Brief 1: In the Mrs. Lovett article below, copy the part that opens with the words containing "Although Mrs. Lovett's" and closes with "according to interpretation.".
Brief 2: Condense the paragraph of the Mrs. Lovett article below that begins "Although Mrs. Lovett's character and role" into a short bulleted list that keeps its main facts.

Page excerpt Start Marker

In-universe information
- Occupation: Baker
- Spouse: Albert Lovett (deceased)

= Mrs. Lovett =

Fictional character in many adaptations of the story Sweeney Todd

Mrs. Lovett is a fictional character appearing in many adaptations of the story Sweeney Todd. Her first name is most commonly referred to as Nellie, although she has also been referred to as Amelia, Margery, Maggie, Sarah, Wilhelmina, and Claudetta. A baker from London, Mrs. Lovett is an accomplice and business partner of Sweeney Todd, a barber and serial killer from Fleet Street. She makes meat pies from Todd’s victims.

First appearing in the Victorian penny dreadful serial The String of Pearls, it is debated if she was based on an actual person or not. The character also appears in modern media related to Sweeney Todd including multiple stage and film adaptations. Her first appearance was on Broadway in 1979 by Angela Lansbury.

== Character overview ==
In every version of the story in which she appears, Mrs. Lovett is the business partner and accomplice of barber and serial killer Sweeney Todd; in some versions, she is also his lover. She makes and sells meat pies made from the flesh of Todd's victims.

Although Mrs. Lovett's character and role in the story are similar in each version, certain details vary according to the story's interpretation. In some versions, for example, Mrs. Lovett commits suicide by consuming poison when their crimes are discovered, while in others, Todd kills her himself or she is arrested and escapes execution by turning King's Evidence against Todd.

Her physical appearance varies from a slim and alluring beauty to a plump, homely lunatic. Her age is also differing in many adaptations; though it is never specifically stated in any versions, there are some (most noticeably in Sondheim's musical) where she is older than Todd, often by a difference of over fifteen years and others where she is around his age. Whether their relationship is platonic, romantic, or merely sexual also varies according to interpretation.

== Reception ==
In April 2024, Washington Post journalist Thomas Floyd met with eight notable actresses who have portrayed Mrs. Lovett. In their article, Floyd met with Julia McKenzie (1993 revival, National Theatre in London), Christine Baranski (1999, Ahmanson Theatre in Los Angeles, CA, and 2002, Kennedy Center in Washington, D.C.), Patti LuPone (2000, London Philharmonic, 2001, San Francisco Symphony, and 2005 Broadway revival in New York City, NY), Helena Bonham Carter (2007, film adaptation), Lea Salonga (2019, Theatre at Solaire in Manila, Sands Theatre in Singapore), Bryonha Marie (2023, Signature Theatre in Arlington, VA), Annaleigh Ashford (2023 Broadway revival in New York City, NY), and Sutton Foster (2024, replaced Ashford in Broadway revival).

Page excerpt End Marker
Extracted records Start Marker

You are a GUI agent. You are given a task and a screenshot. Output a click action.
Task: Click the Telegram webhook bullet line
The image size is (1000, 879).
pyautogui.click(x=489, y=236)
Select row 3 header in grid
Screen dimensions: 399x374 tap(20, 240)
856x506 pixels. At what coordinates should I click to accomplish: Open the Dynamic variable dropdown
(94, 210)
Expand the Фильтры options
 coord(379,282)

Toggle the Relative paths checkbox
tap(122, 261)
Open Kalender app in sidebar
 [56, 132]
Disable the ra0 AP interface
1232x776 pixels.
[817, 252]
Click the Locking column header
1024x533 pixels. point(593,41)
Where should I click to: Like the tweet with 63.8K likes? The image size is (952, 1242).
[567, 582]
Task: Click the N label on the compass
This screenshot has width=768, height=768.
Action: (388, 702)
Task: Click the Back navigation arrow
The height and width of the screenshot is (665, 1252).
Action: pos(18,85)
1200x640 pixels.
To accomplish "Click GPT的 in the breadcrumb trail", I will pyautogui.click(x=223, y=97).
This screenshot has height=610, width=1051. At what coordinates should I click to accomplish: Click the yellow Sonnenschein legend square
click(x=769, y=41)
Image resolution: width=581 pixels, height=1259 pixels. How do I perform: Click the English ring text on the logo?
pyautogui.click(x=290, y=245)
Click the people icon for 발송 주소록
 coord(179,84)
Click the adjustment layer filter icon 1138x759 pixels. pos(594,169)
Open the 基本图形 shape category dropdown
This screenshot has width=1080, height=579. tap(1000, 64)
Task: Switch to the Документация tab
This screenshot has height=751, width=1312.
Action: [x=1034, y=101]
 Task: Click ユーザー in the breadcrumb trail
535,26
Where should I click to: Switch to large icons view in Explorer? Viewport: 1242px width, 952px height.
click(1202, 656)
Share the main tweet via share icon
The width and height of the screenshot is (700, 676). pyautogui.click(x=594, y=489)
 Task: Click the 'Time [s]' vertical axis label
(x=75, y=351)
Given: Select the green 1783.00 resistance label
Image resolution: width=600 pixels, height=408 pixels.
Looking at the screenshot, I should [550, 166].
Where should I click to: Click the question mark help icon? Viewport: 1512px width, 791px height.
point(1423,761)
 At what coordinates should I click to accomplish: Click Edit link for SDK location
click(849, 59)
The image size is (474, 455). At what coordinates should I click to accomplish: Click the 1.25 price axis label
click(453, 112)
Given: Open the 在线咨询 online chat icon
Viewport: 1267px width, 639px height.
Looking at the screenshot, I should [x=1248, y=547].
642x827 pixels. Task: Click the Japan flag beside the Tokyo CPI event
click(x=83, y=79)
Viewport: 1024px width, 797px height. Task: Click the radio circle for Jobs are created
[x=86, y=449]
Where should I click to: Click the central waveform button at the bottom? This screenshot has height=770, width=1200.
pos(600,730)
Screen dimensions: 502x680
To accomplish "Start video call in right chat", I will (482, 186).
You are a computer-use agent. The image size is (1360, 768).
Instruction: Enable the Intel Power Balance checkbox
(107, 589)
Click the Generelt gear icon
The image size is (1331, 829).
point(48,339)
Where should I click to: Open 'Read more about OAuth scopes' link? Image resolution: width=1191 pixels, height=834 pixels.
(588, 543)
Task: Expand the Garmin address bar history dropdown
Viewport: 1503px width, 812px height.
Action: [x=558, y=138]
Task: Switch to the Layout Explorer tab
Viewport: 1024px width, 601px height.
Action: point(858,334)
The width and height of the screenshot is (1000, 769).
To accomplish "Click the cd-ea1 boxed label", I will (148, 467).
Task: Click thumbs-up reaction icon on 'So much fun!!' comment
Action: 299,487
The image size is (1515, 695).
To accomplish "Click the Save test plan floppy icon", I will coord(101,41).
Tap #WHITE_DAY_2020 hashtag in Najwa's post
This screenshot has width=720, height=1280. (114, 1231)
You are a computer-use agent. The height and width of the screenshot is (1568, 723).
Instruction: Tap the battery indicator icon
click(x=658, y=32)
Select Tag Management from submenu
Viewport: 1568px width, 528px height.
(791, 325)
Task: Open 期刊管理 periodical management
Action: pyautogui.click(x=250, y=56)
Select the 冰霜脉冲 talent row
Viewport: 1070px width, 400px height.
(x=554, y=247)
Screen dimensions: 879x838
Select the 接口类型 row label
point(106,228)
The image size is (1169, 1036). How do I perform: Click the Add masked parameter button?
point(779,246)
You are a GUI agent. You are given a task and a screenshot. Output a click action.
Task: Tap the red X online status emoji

Extracted records End Marker

Answer space 1:
Although Mrs. Lovett's character and role in the story are similar in each version, certain details vary according to the story's interpretation. In some versions, for example, Mrs. Lovett commits suicide by consuming poison when their crimes are discovered, while in others, Todd kills her himself or she is arrested and escapes execution by turning King's Evidence against Todd.

Her physical appearance varies from a slim and alluring beauty to a plump, homely lunatic. Her age is also differing in many adaptations; though it is never specifically stated in any versions, there are some (most noticeably in Sondheim's musical) where she is older than Todd, often by a difference of over fifteen years and others where she is around his age. Whether their relationship is platonic, romantic, or merely sexual also varies according to interpretation.

Answer space 2:
- Mrs. Lovett's character and role are similar in every version, but some details vary with the interpretation.
- In some versions, she poisons herself when their crimes are discovered.
- In others, Todd kills her.
- In still others, she is arrested and escapes execution by turning King's Evidence against Todd.